Usually pfSense functions as your firewall and router. What device were you using after the pfSense? Is “router” just your WiFi?
If everything on your LAN and WiFi are at equal trust levels, then there is no reason to separate them.
I’m assuming your pfSense device is not handling WiFi (Edit: meaning you don’t have a WiFi card installed in your pfSense box). If that’s the case then you’ll need need to separate your WiFi and LAN on different VLANs.
Yes. If you want to do VLANs you’ll need a managed switch that is capable of supporting layer 2 or layer 3 routing. In either scenario the configuration gets a bit technical in how pfSense interacts with the switch. As it sounds like you don’t need devices on different VLANs ever talking to each other so a layer 2 VLAN will be the easiest and lower cost solution.
Sorry for not including this in my 1st post but it just popped into my head. If your pfSense box has 3 NICs ($15 on amazon) you could just add another LAN interface inside pfSense and connect that 3rd NIC to a new non-managed cheap-o switch. This would be the most cost effective solution of separating your LAN from WiFi traffic. But I’d really like to hear exactly what you are trying to protect against as I might be able to suggest an even better approach. ie. IoT Device, CCTV, or guests on your home WiFi segment
yeah sorry, had a netgear router for wifi like an access point, but also had wired lan connections on it. (iirc my pfsense machine only had 2 eth. ports) was a sony vaio from like 2001 lol.
not quite sure what trust levels are but personally my trust levels are generally sceptical lol
correct, I dont have wifi broadcast on pfsense. I suppose I could do that if there was no inherent security risk.
but my concern is I used to exclusively have a wired connection and I never was worried much about any interferance or hacking without physical access. but wifi made it where I am concerned about my whole network. If I lived alone I wouldnt even use wifi but others in the place do want wifi. so my idea is ignorance is bliss. if I can just isolate what Im doing from the airborn stuff I will feel a little better.
but in light of everything coming out the past few years is privacy or security a facade? worry my concern over security may be a losing fight. but the alternative I guess is forgo the web?
I dont have anything to hide though. not as worried about an agent hacking my stuff, they would just be bored, but I dont want a script child to hack me.
so with the 3 nic solution? would I just use that switch as opt1 and that would do it?

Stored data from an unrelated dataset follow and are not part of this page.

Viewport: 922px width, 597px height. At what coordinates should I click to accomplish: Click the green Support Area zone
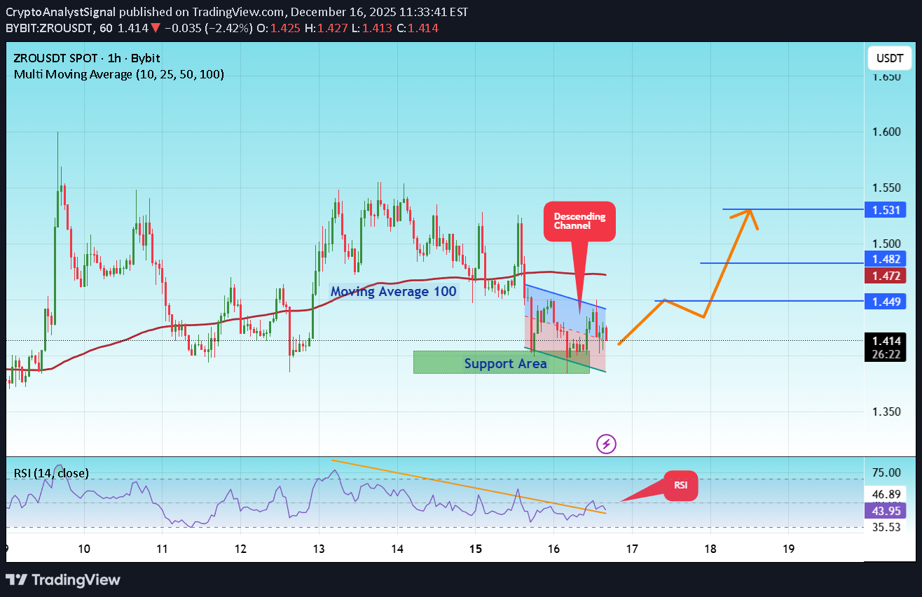501,363
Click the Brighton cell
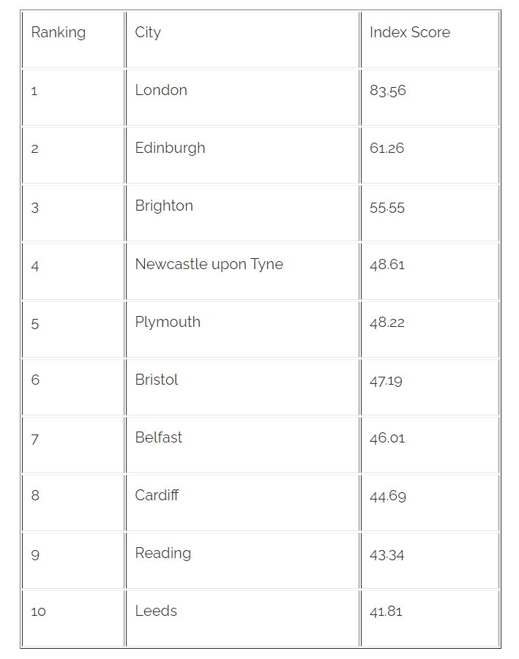Image resolution: width=519 pixels, height=659 pixels. [164, 206]
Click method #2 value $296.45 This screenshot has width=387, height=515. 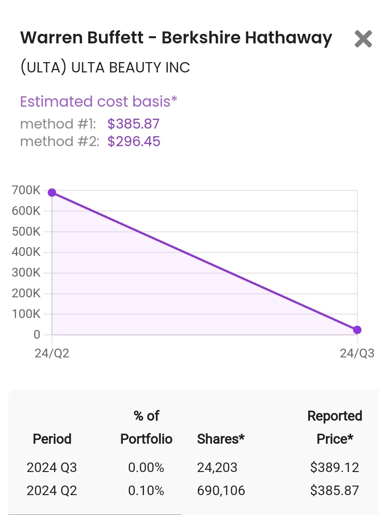point(134,141)
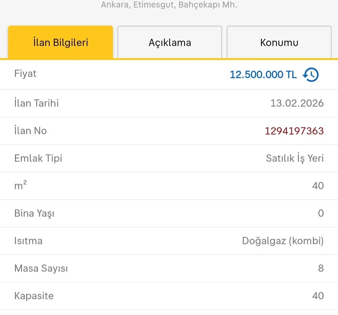The width and height of the screenshot is (338, 315).
Task: Switch to the Açıklama tab
Action: click(x=169, y=42)
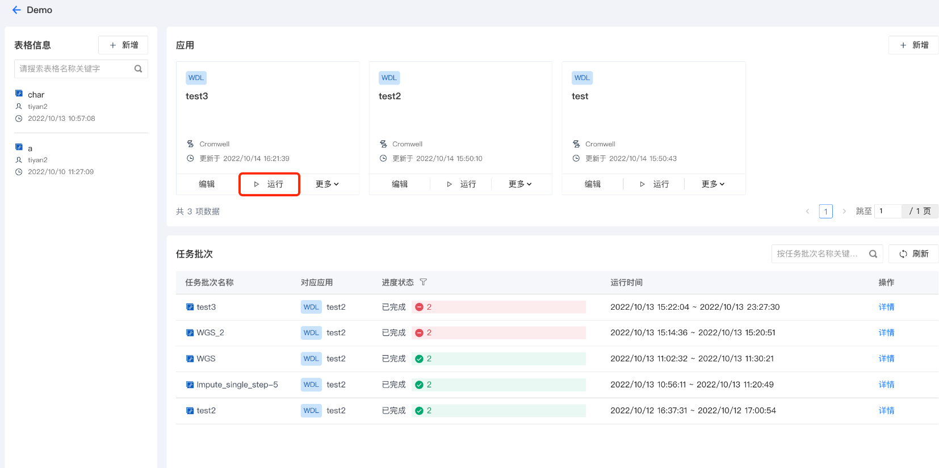Open 详情 for Impute_single_step-5 batch
The image size is (939, 468).
click(886, 385)
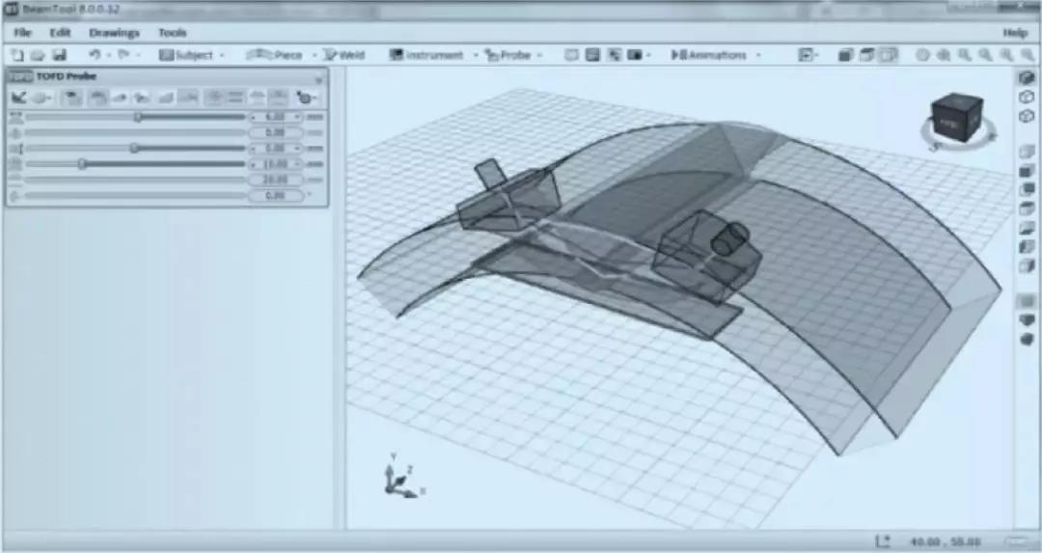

thanks again. and I hope the holidays treated you right. i always struggle to wish people stuff for the season because its alienating to some and online have no idea about beliefs but whatever the case for celebration I hope it was good. Guess most everybody celebrates new year? but its not the same in china so even that might be a misguided assumption? lol
You’re best not to unless you have a specific use case. Chipset support is limited and you’d probably have to order a compatible adapter.
If you are using WPA2 along with a strong passphrase (+12 mixed characters) you’ll be fine. If you are overly paranoid use a +16 character random passphrase and it’s all but impossible to brute force. More important than having a randomized passphrase would be ensuring your Netgear router has the latest firmware.
Not going to happen with up-to-date firmware and a strong passphrase. Now if your threat model includes a nation state then I’d be worried.
Yes. And you’d also need to assign a new static IP to the interface, configure a new DHCP range, and configure your DNS resolver to respond on OPT1.
If you are truly trying to accomplish a separated network the best option would be to set OPT1 (Wire NET) to a specific subnet such as 192.168.2.1/24. Then set OPT2 (WIFI NET) to a different subnet set to such as 172.16.1.1/24 then create a rules under Firewall > Rules under both to deny any traffic source from the opposing NET.